Escape to the mountains
Majorca tourism isn’t just about beach life: in the quiet, north-western corner lies the effortlessly chic and supremely beautiful village of Deia. Scattered across the Tramuntana Mountains with a clutch of small art galleries and acres of solitary hillsides, it’s long attracted the arty crowd looking for a tranquil setting to paint, and a bunch of A-list celebs, including Brad Pitt and Michael Douglas, hoping to hide away from the limelight. The village itself is just a small strip of galleries, boutiques, cracking restaurants and hotels. But head beyond here, along winding paths, for serene jaunts into the mountains before pottering down to its shingly beach, Cala Deia. One of the best beaches in Majorca for capturing dramatic coastal shots, this wild cove is overlooked by a stilted restaurant, Ca’s Patro March, where the BBC’s The Night Manager was filmed. Bag a table at this atmospheric spot, where the seafood is exceptional and the sun sets over boats and the last of the day’s swimmers.

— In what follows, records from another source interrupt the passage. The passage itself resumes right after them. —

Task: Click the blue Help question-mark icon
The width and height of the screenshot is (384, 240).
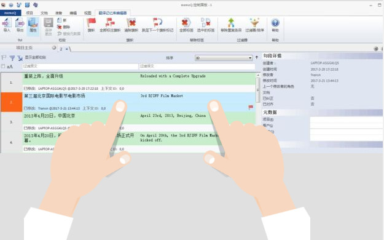Action: pos(275,25)
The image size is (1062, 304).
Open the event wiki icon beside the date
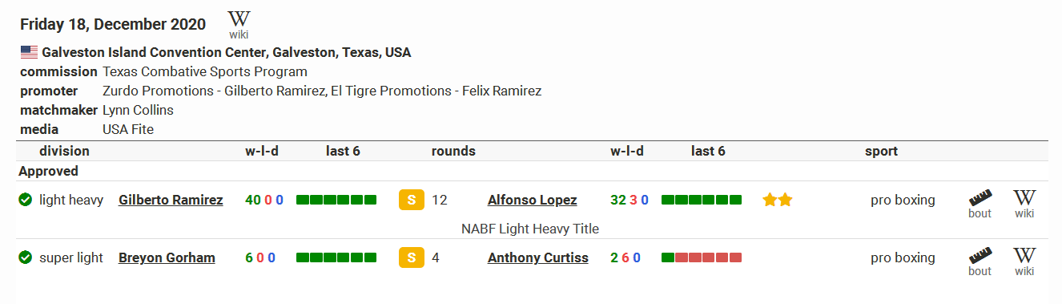pyautogui.click(x=239, y=25)
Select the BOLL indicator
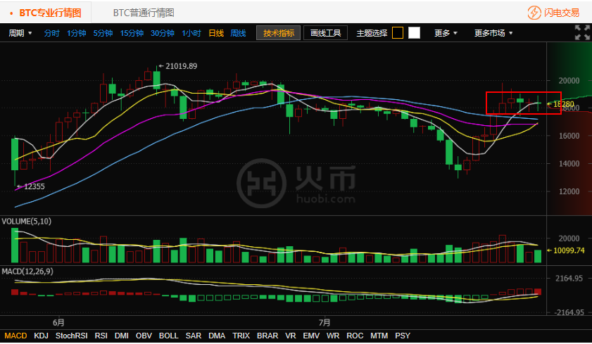The height and width of the screenshot is (344, 592). point(169,336)
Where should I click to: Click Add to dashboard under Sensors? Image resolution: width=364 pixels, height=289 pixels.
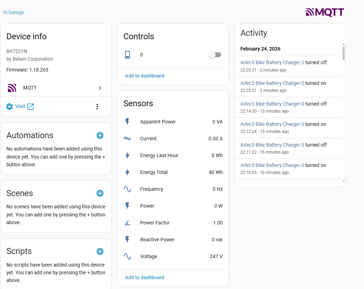pyautogui.click(x=145, y=277)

Looking to get the adrenalin flowing? There’s a breed of outdoorsy upstarts across the island putting travellers in touch with the island’s wild side on a bunch of high-octane Majorca tours. From cycling its undulating interior past Majorca forts, to diving the deep blue waters and Majorca caves; surfing its surprisingly fierce breaks and hot air ballooning across the mountains. Discover why the island is so beloved by sea lovers and charter a yacht for the day for a Majorca to Menorca day trip, stopping at quiet coves, long sandy stretches and verdant natural parks. Or follow the path of enlightenment at Ananda Mallorca – a remarkable yoga retreat in the Soller valley. Amongst olive, orange and almond trees, bright-eyed folk hone yoga positions at an attractive family-owned finca, and spend contemplative hours wallowing in the pool, discovering the best beaches in Majorca, or walking in the serene hillsides.